SOURCE PASSAGE >>
::::
The skeletal morphology of Serikornis suggests a terrestrial ecology without flying adaptations. The tail is covered proximally by filaments and distally by fine rectrices. Symmetrical, barbule-free remiges are attached along the forelimbs and elongated feathers of the hind limbs extend to the toes, suggesting that the remiges of the hind legs had evolved in the maniraptorans residing on the ground before being co-opted to an arboreal lifestyle and possibly, gliding.

The coracoid of Serikornis is devoid of diagnostic ornamentation present in Anchiornis but is distinguished by having the tuberculous coracoid elongated to form a crest. The postacetabular blade of the ilium (bone) is stouter and more squared than in Anchiornis but less robust and quadrangular than in Aurornis. The ischium does not show the particular dorsocaudally straight morphology that is proper of Aurornis, and has a narrow and unciform process. Serikornis is further distinguished by having very large anterior most maxillary teeth, about twice as long as the others. Since the skeleton compressed on a plane, Lefèvre and colleagues have used a new microscan technique called luminography to identify the pneumatic cavity in the vertebrae: the cervical vertebrae have a small pneumatic cavity, which is a derived condition shared by many other coelurosaurian theropods.
::::
GIVEN DATA >>

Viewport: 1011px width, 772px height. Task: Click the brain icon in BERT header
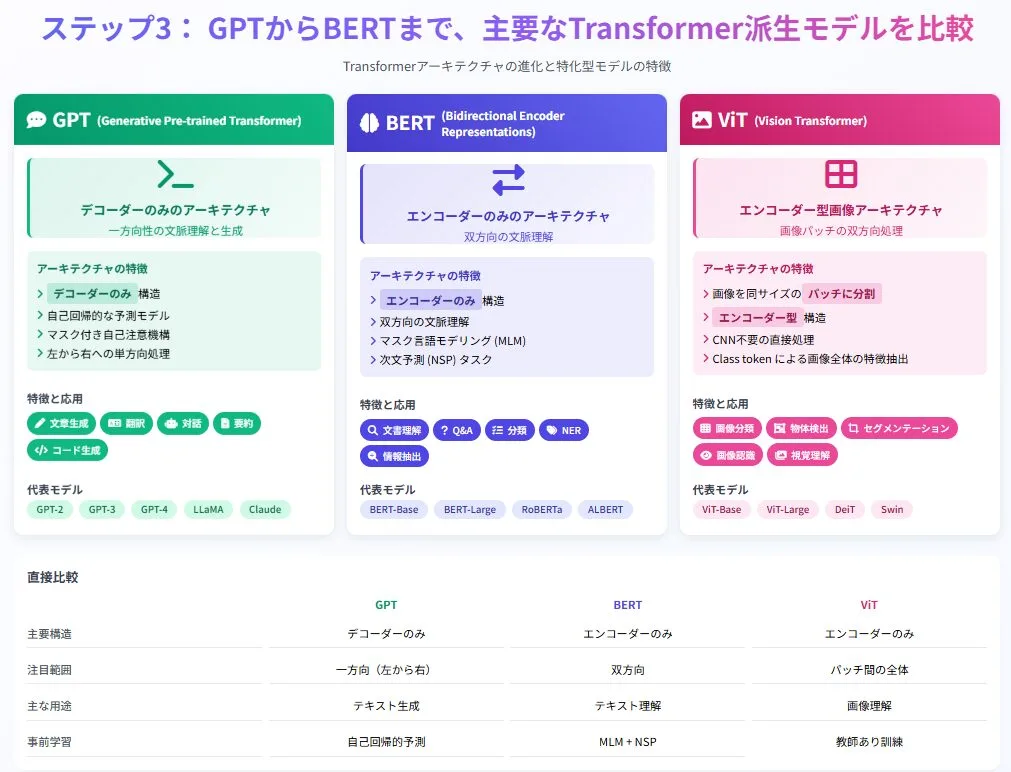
::::
WHAT IS NEEDED >> Supply the next part of the Serikornis passage, starting after its final sentence. Nothing in the data matters here.

OUTPUT >>
In 2019, the supposed distinguishing traits of Serikornis were called into question. Their validity was questioned because they were either misinterpreted or could be considered intraspecific variation with respect to Anchiornis. Thus, some researchers suggested the synonymization of Serikornis with Anchiornis.

==Classification==
A phylogenetic analysis by Lefèvre et al. (2017) places Serikornis, along with other late Jurassic paravians from China, as basal Paraves, outside Eumaniraptora.

In the 2017 description of Halszkaraptor from Cau et al. (2017), who incorporate the a large-scale phylogenetic matrix in their study placed Serikornis in the newly described family Anchiornithidae, still being grouped with Eosinopteryx.